■ THE INPUT ■
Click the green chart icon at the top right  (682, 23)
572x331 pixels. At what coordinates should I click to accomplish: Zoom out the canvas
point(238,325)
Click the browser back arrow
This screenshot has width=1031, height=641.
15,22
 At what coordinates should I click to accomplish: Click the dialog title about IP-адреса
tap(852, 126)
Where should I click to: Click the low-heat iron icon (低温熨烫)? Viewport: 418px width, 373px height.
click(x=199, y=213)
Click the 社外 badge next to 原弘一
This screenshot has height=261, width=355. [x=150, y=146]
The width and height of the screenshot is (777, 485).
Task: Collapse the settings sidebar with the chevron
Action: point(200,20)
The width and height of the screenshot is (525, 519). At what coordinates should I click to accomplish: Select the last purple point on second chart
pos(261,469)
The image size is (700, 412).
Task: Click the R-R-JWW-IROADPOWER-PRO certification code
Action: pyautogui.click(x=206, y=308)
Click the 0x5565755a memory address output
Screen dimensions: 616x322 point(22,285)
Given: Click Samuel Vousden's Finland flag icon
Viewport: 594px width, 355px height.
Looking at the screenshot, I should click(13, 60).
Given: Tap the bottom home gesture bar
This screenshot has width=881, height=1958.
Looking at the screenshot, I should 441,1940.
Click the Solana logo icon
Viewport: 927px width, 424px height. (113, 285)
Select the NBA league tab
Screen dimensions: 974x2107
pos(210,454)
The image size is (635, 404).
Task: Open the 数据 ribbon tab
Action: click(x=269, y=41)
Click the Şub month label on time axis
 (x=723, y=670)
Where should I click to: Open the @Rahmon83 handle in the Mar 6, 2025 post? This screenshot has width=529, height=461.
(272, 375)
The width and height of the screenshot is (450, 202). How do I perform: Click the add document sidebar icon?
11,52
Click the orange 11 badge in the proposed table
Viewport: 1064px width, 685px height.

■ WHAT TO PRODUCE ■
Lines holding "Given" in the material above are to be reported.

■ WRITTEN RESPONSE ■
Given: Click Samuel Vousden's Finland flag icon
Given: Tap the bottom home gesture bar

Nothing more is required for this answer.